Houston Firefighters Bring Digital Doctors On Calls
It seems like every firefighter you ask in Houston can rattle off examples of 911 calls that didn’t even come close to being life-threatening. Houston ambulance driver Tyler Hooper sums it up: “Anything from simple colds to toothaches, stubbed toes to paper cuts.” The Houston Fire Department logged more than 318,000 incidents in 2014, but only 13 percent of them were actual fires. The rest were medical calls, making a career in firefighting seem more like a career in health care. On certain calls, Hooper might have taken callers to the ER, just to be safe. But now he has an alternative – a computer tablet loaded with a video chat application. He launches the app and Dr. Kenneth Margolis appears on the screen. He is seated in the city’s emergency management and 911 dispatch center, almost 20 miles away. Hooper swivels the laptop screen toward the couch, bringing doctor and patient face-to-face.
The intervention is known as Project Ethan, an acronym for Emergency TeleHealth and Navigation. It rolled out across all city firehouses in mid-December. “I think a lot of people are very surprised that they can talk to a doctor directly and have been very happy with that,” says Dr. Michael Gonzalez, the program’s director and an emergency medicine professor at Baylor College of Medicine. Gonzalez says the idea is to direct patients such as Carrington to primary care clinics, instead of automatically bringing them to the emergency room, where ambulances can be tied up for precious minutes -- even an hour -- as EMTs do paperwork or wait for a nurse to admit the patient. By diverting some patients to clinics, ambulances can stay in the neighborhoods and overloaded emergency rooms can focus on urgent cases.
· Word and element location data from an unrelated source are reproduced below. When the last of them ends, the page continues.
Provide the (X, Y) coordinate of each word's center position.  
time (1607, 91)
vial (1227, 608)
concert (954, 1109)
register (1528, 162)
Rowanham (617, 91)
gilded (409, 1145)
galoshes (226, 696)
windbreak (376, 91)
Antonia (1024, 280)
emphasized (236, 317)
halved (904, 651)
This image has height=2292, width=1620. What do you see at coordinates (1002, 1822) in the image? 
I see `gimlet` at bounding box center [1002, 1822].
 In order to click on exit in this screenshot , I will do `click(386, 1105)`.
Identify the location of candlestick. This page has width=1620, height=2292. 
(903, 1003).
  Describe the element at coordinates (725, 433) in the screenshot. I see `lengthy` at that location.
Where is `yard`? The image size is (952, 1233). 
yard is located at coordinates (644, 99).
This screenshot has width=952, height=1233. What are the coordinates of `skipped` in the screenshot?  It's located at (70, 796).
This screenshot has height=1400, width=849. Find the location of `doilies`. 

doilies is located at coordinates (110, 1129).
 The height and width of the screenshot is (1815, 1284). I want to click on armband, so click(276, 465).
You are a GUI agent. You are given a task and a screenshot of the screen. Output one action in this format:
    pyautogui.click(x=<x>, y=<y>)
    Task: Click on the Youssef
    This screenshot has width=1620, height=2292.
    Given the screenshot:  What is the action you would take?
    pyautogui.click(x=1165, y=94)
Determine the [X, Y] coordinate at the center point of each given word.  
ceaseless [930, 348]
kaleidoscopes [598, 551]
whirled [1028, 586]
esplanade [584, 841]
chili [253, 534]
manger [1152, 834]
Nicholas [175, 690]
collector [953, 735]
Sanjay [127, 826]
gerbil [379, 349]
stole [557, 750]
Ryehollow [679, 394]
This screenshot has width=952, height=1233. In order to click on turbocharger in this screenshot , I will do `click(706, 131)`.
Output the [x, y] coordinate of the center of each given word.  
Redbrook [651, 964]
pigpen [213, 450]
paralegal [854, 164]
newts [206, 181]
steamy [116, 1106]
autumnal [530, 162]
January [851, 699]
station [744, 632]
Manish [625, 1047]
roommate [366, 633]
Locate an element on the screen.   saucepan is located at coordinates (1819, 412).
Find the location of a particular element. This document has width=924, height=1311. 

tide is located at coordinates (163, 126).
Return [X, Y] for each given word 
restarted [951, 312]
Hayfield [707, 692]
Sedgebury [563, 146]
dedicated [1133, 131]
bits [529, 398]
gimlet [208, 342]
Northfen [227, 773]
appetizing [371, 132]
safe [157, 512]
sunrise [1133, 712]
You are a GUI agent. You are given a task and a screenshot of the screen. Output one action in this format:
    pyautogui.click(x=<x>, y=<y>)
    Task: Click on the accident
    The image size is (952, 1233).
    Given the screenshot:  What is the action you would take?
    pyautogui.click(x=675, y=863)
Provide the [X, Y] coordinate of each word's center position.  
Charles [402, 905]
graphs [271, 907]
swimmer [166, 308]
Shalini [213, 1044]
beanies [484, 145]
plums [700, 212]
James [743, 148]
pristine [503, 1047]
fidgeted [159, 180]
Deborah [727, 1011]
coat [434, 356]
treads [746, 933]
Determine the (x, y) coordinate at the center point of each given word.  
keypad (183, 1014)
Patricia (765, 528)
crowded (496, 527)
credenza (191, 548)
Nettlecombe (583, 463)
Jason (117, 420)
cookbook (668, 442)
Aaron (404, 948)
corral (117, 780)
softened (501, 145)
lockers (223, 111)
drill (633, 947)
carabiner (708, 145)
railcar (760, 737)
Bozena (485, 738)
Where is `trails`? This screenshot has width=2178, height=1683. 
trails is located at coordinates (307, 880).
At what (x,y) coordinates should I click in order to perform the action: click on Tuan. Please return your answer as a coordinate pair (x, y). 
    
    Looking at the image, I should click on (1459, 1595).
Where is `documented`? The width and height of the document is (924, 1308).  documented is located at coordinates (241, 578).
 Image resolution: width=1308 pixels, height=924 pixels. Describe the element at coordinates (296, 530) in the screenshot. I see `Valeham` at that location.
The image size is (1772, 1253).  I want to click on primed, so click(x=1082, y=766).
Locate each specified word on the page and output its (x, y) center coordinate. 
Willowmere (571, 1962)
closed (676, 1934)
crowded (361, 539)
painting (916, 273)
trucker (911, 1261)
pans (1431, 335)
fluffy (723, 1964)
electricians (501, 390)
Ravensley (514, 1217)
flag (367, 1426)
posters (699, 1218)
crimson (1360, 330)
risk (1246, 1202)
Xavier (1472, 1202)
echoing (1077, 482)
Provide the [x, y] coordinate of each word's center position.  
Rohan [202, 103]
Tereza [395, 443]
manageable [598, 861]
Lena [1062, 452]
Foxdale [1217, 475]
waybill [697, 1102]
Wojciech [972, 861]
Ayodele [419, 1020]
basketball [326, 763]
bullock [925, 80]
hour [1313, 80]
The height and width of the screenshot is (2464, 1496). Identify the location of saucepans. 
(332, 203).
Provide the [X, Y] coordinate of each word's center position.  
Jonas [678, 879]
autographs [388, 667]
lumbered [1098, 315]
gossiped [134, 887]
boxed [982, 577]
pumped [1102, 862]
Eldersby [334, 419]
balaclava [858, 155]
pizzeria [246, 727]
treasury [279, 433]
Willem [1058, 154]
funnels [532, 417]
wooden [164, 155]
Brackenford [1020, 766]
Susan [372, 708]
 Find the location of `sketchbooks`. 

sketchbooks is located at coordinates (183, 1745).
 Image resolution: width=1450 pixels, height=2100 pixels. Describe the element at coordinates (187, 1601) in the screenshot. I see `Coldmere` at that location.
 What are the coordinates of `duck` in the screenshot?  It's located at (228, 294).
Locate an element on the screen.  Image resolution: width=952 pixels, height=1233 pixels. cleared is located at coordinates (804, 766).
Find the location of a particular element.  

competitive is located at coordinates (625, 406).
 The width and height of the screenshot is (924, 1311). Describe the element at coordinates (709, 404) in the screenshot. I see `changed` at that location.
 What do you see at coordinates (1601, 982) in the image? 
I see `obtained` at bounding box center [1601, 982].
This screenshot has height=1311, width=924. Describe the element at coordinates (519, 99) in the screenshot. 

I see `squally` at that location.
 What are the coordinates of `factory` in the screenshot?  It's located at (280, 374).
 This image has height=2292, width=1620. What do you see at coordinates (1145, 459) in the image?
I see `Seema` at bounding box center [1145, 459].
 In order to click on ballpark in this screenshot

Other cities have experimented with programs to relieve the burden on emergency responders. Some programs analyze 911 data to identify “super-utilizers,” and send teams into their homes to arrange needed services such as transportation and follow-up care after hospitalization. Those home-visit programs are often called “community paramedicine,” especially if they use paramedics to problem-solve the medical issues. Other cities have tried to divert 911 callers by using nurse hotlines. Houston has also tried that approach, but firefighters complained it took too long, and patients never spoke directly with the nurse. Gonzalez says a key component of the telemedicine program is that it doesn’t just turn patients away from the emergency room. It offers an alternative -- a doctor’s appointment that day or the next, and transportation there and back. City health workers also follow up with Ethan patients to identify other issues that may be leading them to use 911 inappropriately.